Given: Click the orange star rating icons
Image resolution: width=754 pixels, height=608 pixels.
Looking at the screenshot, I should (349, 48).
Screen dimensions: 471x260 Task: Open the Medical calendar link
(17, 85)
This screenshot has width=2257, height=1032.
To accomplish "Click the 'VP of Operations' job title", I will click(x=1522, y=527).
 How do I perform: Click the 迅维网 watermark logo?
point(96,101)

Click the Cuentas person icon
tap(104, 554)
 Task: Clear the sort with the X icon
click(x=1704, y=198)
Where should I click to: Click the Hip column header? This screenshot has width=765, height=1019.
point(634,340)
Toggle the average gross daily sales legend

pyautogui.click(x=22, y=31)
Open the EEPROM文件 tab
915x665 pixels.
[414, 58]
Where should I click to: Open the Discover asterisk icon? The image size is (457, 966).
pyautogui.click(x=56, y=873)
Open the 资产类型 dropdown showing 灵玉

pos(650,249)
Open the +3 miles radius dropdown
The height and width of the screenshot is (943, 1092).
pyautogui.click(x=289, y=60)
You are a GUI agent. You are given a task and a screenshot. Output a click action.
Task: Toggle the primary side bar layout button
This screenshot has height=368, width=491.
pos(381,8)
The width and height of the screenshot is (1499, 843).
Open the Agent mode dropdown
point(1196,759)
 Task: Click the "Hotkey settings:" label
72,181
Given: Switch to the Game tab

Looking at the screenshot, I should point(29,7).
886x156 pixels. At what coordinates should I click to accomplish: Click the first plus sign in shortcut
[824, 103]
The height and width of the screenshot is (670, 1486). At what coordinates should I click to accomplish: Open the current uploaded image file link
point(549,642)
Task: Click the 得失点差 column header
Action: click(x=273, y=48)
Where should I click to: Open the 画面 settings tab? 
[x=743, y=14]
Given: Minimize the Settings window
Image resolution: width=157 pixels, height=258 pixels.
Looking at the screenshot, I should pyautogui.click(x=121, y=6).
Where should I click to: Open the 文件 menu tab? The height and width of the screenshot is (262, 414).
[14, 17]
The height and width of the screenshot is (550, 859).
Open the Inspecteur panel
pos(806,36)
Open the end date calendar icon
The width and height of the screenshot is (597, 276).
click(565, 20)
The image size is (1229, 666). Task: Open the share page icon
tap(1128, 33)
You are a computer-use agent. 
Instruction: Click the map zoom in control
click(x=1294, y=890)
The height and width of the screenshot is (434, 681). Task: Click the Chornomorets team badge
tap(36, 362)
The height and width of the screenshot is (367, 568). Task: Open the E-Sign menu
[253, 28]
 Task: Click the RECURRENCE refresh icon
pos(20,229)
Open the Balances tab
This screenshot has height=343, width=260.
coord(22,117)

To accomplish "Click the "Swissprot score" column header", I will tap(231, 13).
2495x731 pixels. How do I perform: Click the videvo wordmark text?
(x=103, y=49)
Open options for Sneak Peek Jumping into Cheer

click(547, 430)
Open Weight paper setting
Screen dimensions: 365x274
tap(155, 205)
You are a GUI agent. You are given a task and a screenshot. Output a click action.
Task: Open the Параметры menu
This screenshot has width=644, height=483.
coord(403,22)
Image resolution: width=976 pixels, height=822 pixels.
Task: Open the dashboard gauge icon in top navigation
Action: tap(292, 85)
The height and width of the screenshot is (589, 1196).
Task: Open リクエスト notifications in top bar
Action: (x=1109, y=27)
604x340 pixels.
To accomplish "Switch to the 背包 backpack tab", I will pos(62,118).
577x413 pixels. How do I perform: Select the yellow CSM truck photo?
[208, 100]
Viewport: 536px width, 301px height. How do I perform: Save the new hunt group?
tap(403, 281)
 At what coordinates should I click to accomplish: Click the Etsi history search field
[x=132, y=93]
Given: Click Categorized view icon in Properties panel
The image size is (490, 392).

********

▶ _TASK REQUIREMENTS_
Rewrite all of the items above as a Markdown table with two columns, No. and Text: number each line in No. and put the line itself in Text, omitting blank lines.

▶ _RESULT OF THIS EXERCISE_
| No. | Text |
|---|---|
| 1 | Given: Click the orange star rating icons |
| 2 | Image resolution: width=754 pixels, height=608 pixels. |
| 3 | Looking at the screenshot, I should (349, 48). |
| 4 | Screen dimensions: 471x260 Task: Open the Medical calendar link |
| 5 | (17, 85) |
| 6 | This screenshot has width=2257, height=1032. |
| 7 | To accomplish "Click the 'VP of Operations' job title", I will click(x=1522, y=527). |
| 8 |  How do I perform: Click the 迅维网 watermark logo? |
| 9 | point(96,101) |
| 10 | Click the Cuentas person icon |
| 11 | tap(104, 554) |
| 12 |  Task: Clear the sort with the X icon |
| 13 | click(x=1704, y=198) |
| 14 | Where should I click to: Click the Hip column header? This screenshot has width=765, height=1019. |
| 15 | point(634,340) |
| 16 | Toggle the average gross daily sales legend |
| 17 | pyautogui.click(x=22, y=31) |
| 18 | Open the EEPROM文件 tab |
| 19 | 915x665 pixels. |
| 20 | [414, 58] |
| 21 | Where should I click to: Open the Discover asterisk icon? The image size is (457, 966). |
| 22 | pyautogui.click(x=56, y=873) |
| 23 | Open the 资产类型 dropdown showing 灵玉 |
| 24 | pos(650,249) |
| 25 | Open the +3 miles radius dropdown |
| 26 | The height and width of the screenshot is (943, 1092). |
| 27 | pyautogui.click(x=289, y=60) |
| 28 | You are a GUI agent. You are given a task and a screenshot. Output a click action. |
| 29 | Task: Toggle the primary side bar layout button |
| 30 | This screenshot has height=368, width=491. |
| 31 | pos(381,8) |
| 32 | The width and height of the screenshot is (1499, 843). |
| 33 | Open the Agent mode dropdown |
| 34 | point(1196,759) |
| 35 |  Task: Click the "Hotkey settings:" label |
| 36 | 72,181 |
| 37 | Given: Switch to the Game tab |
| 38 | Looking at the screenshot, I should point(29,7). |
| 39 | 886x156 pixels. At what coordinates should I click to accomplish: Click the first plus sign in shortcut |
| 40 | [824, 103] |
| 41 | The height and width of the screenshot is (670, 1486). At what coordinates should I click to accomplish: Open the current uploaded image file link |
| 42 | point(549,642) |
| 43 | Task: Click the 得失点差 column header |
| 44 | Action: click(x=273, y=48) |
| 45 | Where should I click to: Open the 画面 settings tab?  |
| 46 | [x=743, y=14] |
| 47 | Given: Minimize the Settings window |
| 48 | Image resolution: width=157 pixels, height=258 pixels. |
| 49 | Looking at the screenshot, I should pyautogui.click(x=121, y=6). |
| 50 | Where should I click to: Open the 文件 menu tab? The height and width of the screenshot is (262, 414). |
| 51 | [14, 17] |
| 52 | The height and width of the screenshot is (550, 859). |
| 53 | Open the Inspecteur panel |
| 54 | pos(806,36) |
| 55 | Open the end date calendar icon |
| 56 | The width and height of the screenshot is (597, 276). |
| 57 | click(565, 20) |
| 58 | The image size is (1229, 666). Task: Open the share page icon |
| 59 | tap(1128, 33) |
| 60 | You are a computer-use agent.  |
| 61 | Instruction: Click the map zoom in control |
| 62 | click(x=1294, y=890) |
| 63 | The height and width of the screenshot is (434, 681). Task: Click the Chornomorets team badge |
| 64 | tap(36, 362) |
| 65 | The height and width of the screenshot is (367, 568). Task: Open the E-Sign menu |
| 66 | [253, 28] |
| 67 |  Task: Click the RECURRENCE refresh icon |
| 68 | pos(20,229) |
| 69 | Open the Balances tab |
| 70 | This screenshot has height=343, width=260. |
| 71 | coord(22,117) |
| 72 | To accomplish "Click the "Swissprot score" column header", I will tap(231, 13). |
| 73 | 2495x731 pixels. How do I perform: Click the videvo wordmark text? |
| 74 | (x=103, y=49) |
| 75 | Open options for Sneak Peek Jumping into Cheer |
| 76 | click(547, 430) |
| 77 | Open Weight paper setting |
| 78 | Screen dimensions: 365x274 |
| 79 | tap(155, 205) |
| 80 | You are a GUI agent. You are given a task and a screenshot. Output a click action. |
| 81 | Task: Open the Параметры menu |
| 82 | This screenshot has width=644, height=483. |
| 83 | coord(403,22) |
| 84 | Image resolution: width=976 pixels, height=822 pixels. |
| 85 | Task: Open the dashboard gauge icon in top navigation |
| 86 | Action: tap(292, 85) |
| 87 | The height and width of the screenshot is (589, 1196). |
| 88 | Task: Open リクエスト notifications in top bar |
| 89 | Action: (x=1109, y=27) |
| 90 | 604x340 pixels. |
| 91 | To accomplish "Switch to the 背包 backpack tab", I will pos(62,118). |
| 92 | 577x413 pixels. How do I perform: Select the yellow CSM truck photo? |
| 93 | [208, 100] |
| 94 | Viewport: 536px width, 301px height. How do I perform: Save the new hunt group? |
| 95 | tap(403, 281) |
| 96 |  At what coordinates should I click to accomplish: Click the Etsi history search field |
| 97 | [x=132, y=93] |
| 98 | Given: Click Categorized view icon in Properties panel |
| 99 | The image size is (490, 392). |